Nanotheranostics 2018; 2(4):320-346. doi:10.7150/ntno.23826 This issue Cite
1. Institute of Biomedicine, Research Centre for Integrative Physiology and Pharmacology, University of Turku, Finland
2. Turku Centre for Biotechnology, University of Turku and Åbo Akademi University, Finland
3. Pharmaceutical Sciences Laboratory, Faculty of Science and Engineering, Åbo Akademi University, Finland
4. Faculty of Science and Engineering, Cell Biology, Åbo Akademi University, Finland
5. Institute for Complex Molecular Systems, Eindhoven University of Technology, Eindhoven, The Netherlands
6. Department of Biochemistry and Molecular Biology, Medical University of Lublin, Poland.

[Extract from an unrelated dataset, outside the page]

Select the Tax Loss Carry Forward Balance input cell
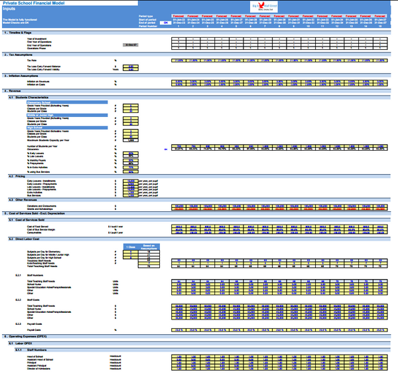The image size is (398, 378). (x=131, y=66)
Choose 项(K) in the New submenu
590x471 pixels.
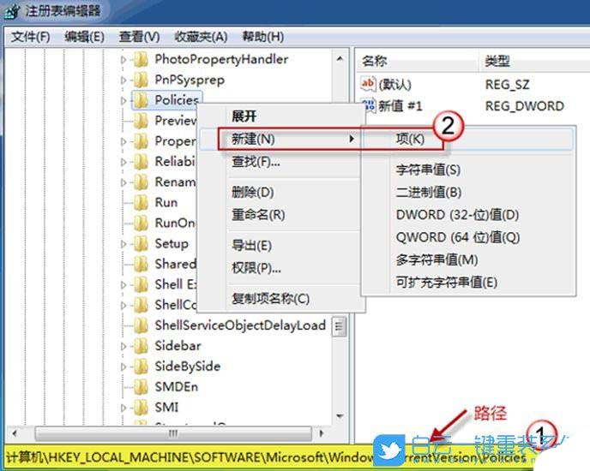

† Deceased 06 January 2018
The concept of delivering nanoformulations to desired tissues by means of targeting membrane receptors of high local abundance by ligands anchored to the nanocarrier has gained a lot of attention over the last decade. Currently, there is no unanimous opinion on whether surface functionalization of nanocarriers by targeting ligands translates into any real benefit in terms of pharmacokinetics or treatment outcomes. Having examined the published nanocarriers designed to engage with somatostatin receptors, we realized that in the majority of cases targetability claims were not supported by solid evidence of targeting ligand-targeted receptor coupling, which is the very crux of a targetability concept. Here, we present an approach to characterize targetability of mesoporous silica-based nanocarriers functionalized with ligands of somatostatin receptors. The targetability proof in our case comes from a functional assay based on a genetically-encoded cAMP probe, which allows for real-time capture of receptor activation in living cells, triggered by targeting ligands on nanoparticles. We elaborate on the development and validation of the assay, highlighting the power of proper functional tests in the characterization pipeline of targeted nanoformulations.
Keywords: targeted nanoparticles/nanopharmaceuticals, targetability, ligand-receptor interaction, somatostatin receptor, cAMP, mesoporous silica.